Robbing Peter to Pay Paul

By Bob Vavrek, Senior Agronomist
February 18, 2009

A quiet, snowy day in the office is a good time to consider how you are going to provide the same level of course conditioning in 2009 when maintenance costs have increased, but the operating budget has been slashed by 10% to 20%. If you happen to nod off at your desk for a few minutes after a long afternoon of considering a variety of difficult options, only in your dreams does a bail out check arrive in the mail to supplement the budget.

One option to consider is to trim the fat off excessive fairway acreage this season. Most golf courses I visit have at least of few acres of unnecessary fairway turf that could be converted to rough with relatively little impact on playability. For example, par three holes are notorious for having far too much fairway turf between the tee and green. A modest area of short grass at the approach to the green is appropriate, but 100 yards of fairway on a 140 yard hole will sap limited resources all season.

Some golf courses have had good success widening the fairway landing zones a bit on a par 4 or 5 hole as compensation (or consolation) for converting some fairway turf to rough with the intent of necessitating at least a 50 to 75 yard carry off the tee to the short grass. Now some will argue that a straight 35 yard dribbler off the tee deserves to land on fairway, but most would (or should) argue that those complaining are hitting from the wrong set of tees anyway. The bottom line is that roughs require less water, fertilizer, plant protectants, and mowing versus fairways.

However, converting fairway to rough or vice-versa is not as simple as it seems. To those without turf degrees or experience, the process of converting fairway to rough appears to require no more than raising the height of cut from ½ inch to 2 ½ inches and simply letting nature take its course. Assuming the course is fortunate enough to have predominantly bentgrass fairways, golfers don't realize what a gnarly, unplayable condition they would encounter from a 2 ½ inch bentgrass rough.

The more likely scenario at older courses across the north central states is Poa annua fairways. Old Poa on old fairways is just plain strange when it comes to changing heights of cut. Some patches of Poa that have been maintained for many years at a ½ inch height of cut will not grow much higher than ½ inch regardless of where you set the mower. Raise the height of cut of an old bentgrass/Kentucky bluegrass/ Poa annua /perennial ryegrass fairway and you usually get a patchwork quilt of turf that looks bad and plays even worse.

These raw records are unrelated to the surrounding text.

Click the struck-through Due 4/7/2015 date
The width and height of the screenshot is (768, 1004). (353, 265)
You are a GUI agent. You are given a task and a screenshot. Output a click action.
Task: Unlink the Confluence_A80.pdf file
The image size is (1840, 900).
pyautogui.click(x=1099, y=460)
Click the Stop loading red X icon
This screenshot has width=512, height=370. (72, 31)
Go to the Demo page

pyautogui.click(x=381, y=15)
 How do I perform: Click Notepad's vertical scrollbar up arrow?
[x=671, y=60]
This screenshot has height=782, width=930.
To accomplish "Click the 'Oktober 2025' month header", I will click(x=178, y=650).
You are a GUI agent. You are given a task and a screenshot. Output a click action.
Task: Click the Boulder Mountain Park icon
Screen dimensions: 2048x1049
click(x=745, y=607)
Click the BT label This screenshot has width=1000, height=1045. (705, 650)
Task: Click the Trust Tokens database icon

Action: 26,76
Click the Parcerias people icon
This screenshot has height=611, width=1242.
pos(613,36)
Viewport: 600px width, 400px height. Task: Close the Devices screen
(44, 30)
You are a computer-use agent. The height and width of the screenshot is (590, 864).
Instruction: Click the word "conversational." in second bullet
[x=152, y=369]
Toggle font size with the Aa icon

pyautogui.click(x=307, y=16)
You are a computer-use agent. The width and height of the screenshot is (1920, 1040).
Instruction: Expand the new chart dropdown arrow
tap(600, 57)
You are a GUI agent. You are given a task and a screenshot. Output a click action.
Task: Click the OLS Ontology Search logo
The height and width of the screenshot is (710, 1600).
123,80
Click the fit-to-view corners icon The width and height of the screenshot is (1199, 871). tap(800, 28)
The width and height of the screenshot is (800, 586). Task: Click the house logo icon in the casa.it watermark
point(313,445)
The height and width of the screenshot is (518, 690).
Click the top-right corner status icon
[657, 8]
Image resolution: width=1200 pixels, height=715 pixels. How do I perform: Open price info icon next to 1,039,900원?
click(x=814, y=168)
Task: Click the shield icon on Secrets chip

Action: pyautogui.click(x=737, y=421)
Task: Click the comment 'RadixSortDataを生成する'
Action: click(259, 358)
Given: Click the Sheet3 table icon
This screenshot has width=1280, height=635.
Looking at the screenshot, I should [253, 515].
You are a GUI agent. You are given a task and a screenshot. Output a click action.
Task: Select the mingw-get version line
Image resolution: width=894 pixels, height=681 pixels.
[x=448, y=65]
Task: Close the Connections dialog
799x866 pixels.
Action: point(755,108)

You could use commercial sod to expand roughs or widen fairways, but sod is expensive and not very compatible with the cost-cutting theme of this article. In addition, bentgrass or bluegrass sod will stick out like a sore thumb on an old course for years.

Consider robbing Peter to pay Paul, and utilize the turf already present on the course for fairway/rough conversions. There will always be some areas of good to excellent quality rough that are relatively out of play and available to use as a home grown sod. In many ways, this turf will be better than commercial sod. The turf composition and soil type will match the surrounding grass better than any material from distant sod farms and you won't have to pay for shipping. Strip the sod from an irrigated area, if possible, and the process of re-establishing turf from seed in this site will be much easier. This way the turf most likely to come into play will be able to accommodate golfers first.

Don't waste the short grass you harvest from fairways either. The fairway grass closest to tees is usually dense and healthy since it accommodates little traffic throughout the season; and fairway turf is usually the same or similar height of cut as turf found on tees. Dense fairway sod can be ideal for regrassing some of the heavily divotted par 3 tees on the course.

Deep budget cuts will require sacrifices, and sacrificing a few acres of unnecessary fairways will, unlike our 401 k programs, pay dividends for many years.